Abstract

The Translator and Variation: Some theoretical and methodological problems
 Novels whose writing language is strongly influenced by the belonging society of the author have inspired many theoretical and methodological works in translation studies. This contribution is part of these works. It starts from considerations on translation and presents some characteristics of the African (sub-Saharan) literary texts before identifying, from a corpus of seven novels, some traps that the translator will face, which may be linked to the aesthetic orientations of the novelists. Most often, they find themselves in a situation of explicit or implicit translation when they are inspired, for example, by oral literature. Thus, they insert into their texts elements belonging to socio-culture and endogenous varieties of French using two techniques: transposition and transfer. Transposition is the integration, in the text, of a borrowing or a previously translated word. Transfer, on the other hand, consists of incorporating borrowings and neologisms as they are used in a specific context.
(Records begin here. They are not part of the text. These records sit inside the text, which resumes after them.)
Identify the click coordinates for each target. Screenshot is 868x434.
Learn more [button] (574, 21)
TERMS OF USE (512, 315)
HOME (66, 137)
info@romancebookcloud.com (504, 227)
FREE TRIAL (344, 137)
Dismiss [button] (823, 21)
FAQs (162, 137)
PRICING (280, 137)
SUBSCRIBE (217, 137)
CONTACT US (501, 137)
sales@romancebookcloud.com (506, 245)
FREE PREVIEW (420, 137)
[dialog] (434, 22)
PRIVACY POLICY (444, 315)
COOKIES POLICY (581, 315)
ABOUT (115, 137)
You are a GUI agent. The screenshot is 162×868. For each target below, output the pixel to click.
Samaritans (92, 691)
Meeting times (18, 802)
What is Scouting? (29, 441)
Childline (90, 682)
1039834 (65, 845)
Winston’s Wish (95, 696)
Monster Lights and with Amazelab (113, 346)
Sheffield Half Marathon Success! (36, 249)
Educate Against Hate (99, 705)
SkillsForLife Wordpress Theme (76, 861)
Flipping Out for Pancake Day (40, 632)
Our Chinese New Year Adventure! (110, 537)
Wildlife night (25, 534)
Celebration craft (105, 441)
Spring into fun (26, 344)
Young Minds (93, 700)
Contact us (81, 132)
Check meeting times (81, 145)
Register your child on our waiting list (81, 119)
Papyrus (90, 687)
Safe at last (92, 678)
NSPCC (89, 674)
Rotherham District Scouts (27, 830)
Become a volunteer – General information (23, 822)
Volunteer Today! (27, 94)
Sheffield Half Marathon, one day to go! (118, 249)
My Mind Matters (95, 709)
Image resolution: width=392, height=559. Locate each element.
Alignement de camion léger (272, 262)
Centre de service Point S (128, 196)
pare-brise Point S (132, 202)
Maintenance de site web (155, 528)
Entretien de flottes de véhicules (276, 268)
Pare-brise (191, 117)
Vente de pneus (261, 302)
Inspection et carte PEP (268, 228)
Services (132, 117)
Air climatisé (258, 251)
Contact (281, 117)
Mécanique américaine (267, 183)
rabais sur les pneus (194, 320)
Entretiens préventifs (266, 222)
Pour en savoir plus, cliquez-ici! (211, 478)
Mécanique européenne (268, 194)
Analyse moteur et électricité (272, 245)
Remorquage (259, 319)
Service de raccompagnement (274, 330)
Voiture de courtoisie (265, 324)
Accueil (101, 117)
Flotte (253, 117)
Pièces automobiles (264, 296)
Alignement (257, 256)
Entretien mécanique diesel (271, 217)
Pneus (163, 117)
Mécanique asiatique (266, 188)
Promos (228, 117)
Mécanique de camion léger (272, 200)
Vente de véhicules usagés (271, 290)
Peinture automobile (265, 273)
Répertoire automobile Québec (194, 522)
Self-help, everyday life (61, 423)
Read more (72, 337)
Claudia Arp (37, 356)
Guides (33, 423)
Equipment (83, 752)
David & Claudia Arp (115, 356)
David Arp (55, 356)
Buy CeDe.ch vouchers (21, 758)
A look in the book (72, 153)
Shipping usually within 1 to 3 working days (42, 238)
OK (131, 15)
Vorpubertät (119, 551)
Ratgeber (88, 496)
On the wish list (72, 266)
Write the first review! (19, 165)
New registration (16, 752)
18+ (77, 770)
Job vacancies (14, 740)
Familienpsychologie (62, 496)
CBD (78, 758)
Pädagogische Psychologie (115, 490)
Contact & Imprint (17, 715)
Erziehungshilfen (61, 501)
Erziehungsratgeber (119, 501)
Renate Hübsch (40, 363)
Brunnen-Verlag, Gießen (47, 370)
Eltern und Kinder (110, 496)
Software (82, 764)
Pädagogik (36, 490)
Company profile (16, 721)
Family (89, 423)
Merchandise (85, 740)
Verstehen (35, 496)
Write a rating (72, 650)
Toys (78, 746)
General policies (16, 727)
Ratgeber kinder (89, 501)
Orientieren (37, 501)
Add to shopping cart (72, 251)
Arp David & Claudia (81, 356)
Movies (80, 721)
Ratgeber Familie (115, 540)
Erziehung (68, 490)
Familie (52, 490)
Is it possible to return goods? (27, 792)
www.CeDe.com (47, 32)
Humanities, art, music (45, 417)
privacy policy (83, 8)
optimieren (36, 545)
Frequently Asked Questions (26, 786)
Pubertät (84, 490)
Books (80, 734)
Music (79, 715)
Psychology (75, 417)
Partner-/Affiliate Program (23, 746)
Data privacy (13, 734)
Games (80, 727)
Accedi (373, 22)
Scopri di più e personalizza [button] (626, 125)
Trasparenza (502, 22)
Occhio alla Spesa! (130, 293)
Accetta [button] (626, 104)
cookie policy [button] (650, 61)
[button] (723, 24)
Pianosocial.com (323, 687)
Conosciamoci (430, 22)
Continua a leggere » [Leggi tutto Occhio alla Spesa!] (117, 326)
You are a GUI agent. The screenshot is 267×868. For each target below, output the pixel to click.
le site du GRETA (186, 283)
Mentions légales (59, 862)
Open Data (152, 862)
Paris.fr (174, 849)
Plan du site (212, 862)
It sometimes happens that, for certain words, equivalents appear in the text or in footnotes. It would be an illusion to believe that the translator's task is lightened when the author has done the work of a "lexicographer". If the interpretative theory seems appropriate for the translation of said texts, it may happen, despite the extralinguistic competence of the translator (knowledge of the social, cultural, and situational context relevant to the utterance), that the quest for the genesis of meaning requires a considerable investment and that the reexpression of the author's meaning proves difficult, if not impossible. The cooperative approach could therefore be preferred. The solution may be, for the sociolinguistic or sociocultural specialist from which culture the text to be translated originates, who is working on behalf of a translation team, to decode the terms that cannot be reexpressed in the target language, maintained as they are and explained.